PROBLEM STATEMENT: Every line from the one containing "At what coordinates" to the end of the records below must be copied exactly, and no pictures may be included.

TASK DATA:
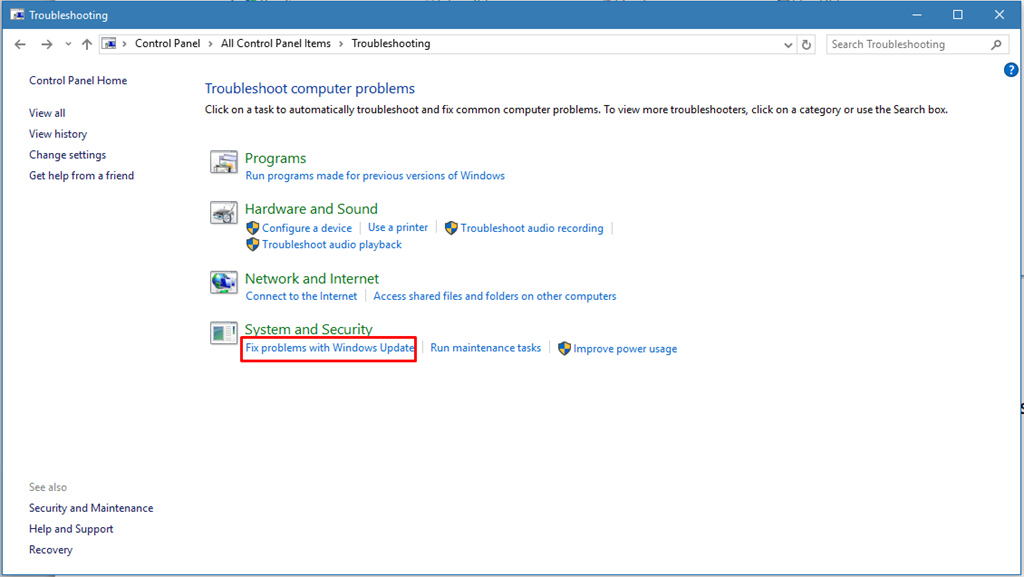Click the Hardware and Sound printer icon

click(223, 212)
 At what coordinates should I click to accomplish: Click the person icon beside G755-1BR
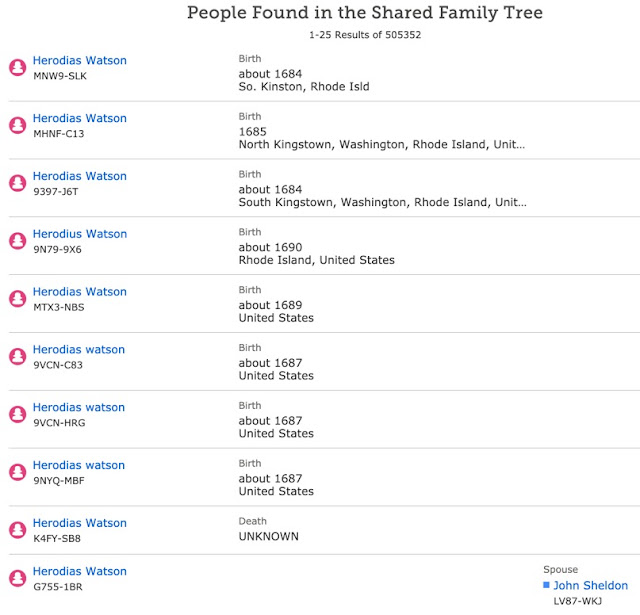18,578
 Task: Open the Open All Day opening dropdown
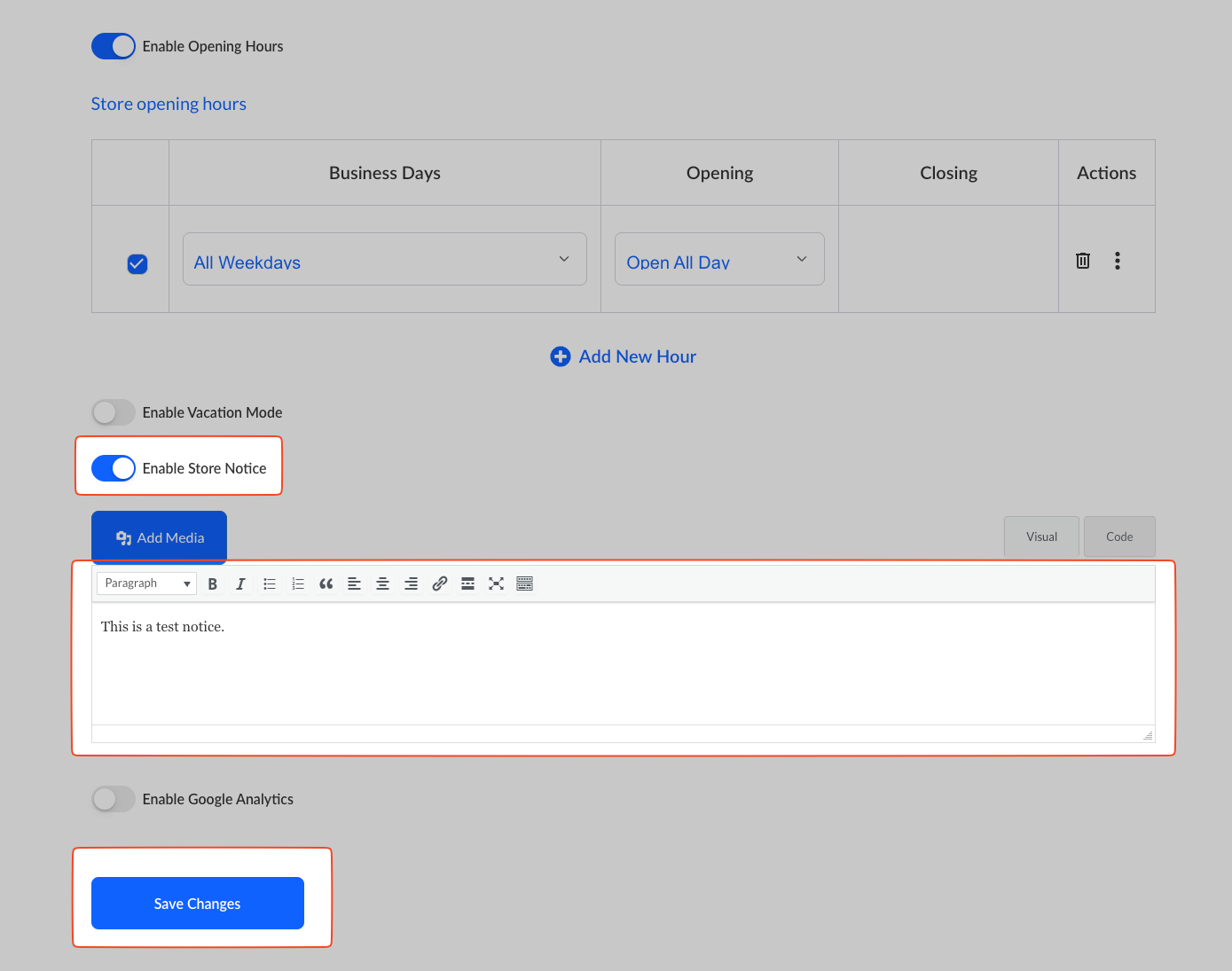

COMPLETED TASK:
 At what coordinates should I click to accomplish: Click the person icon beside G755-1BR
18,578
 Task: Open the Open All Day opening dropdown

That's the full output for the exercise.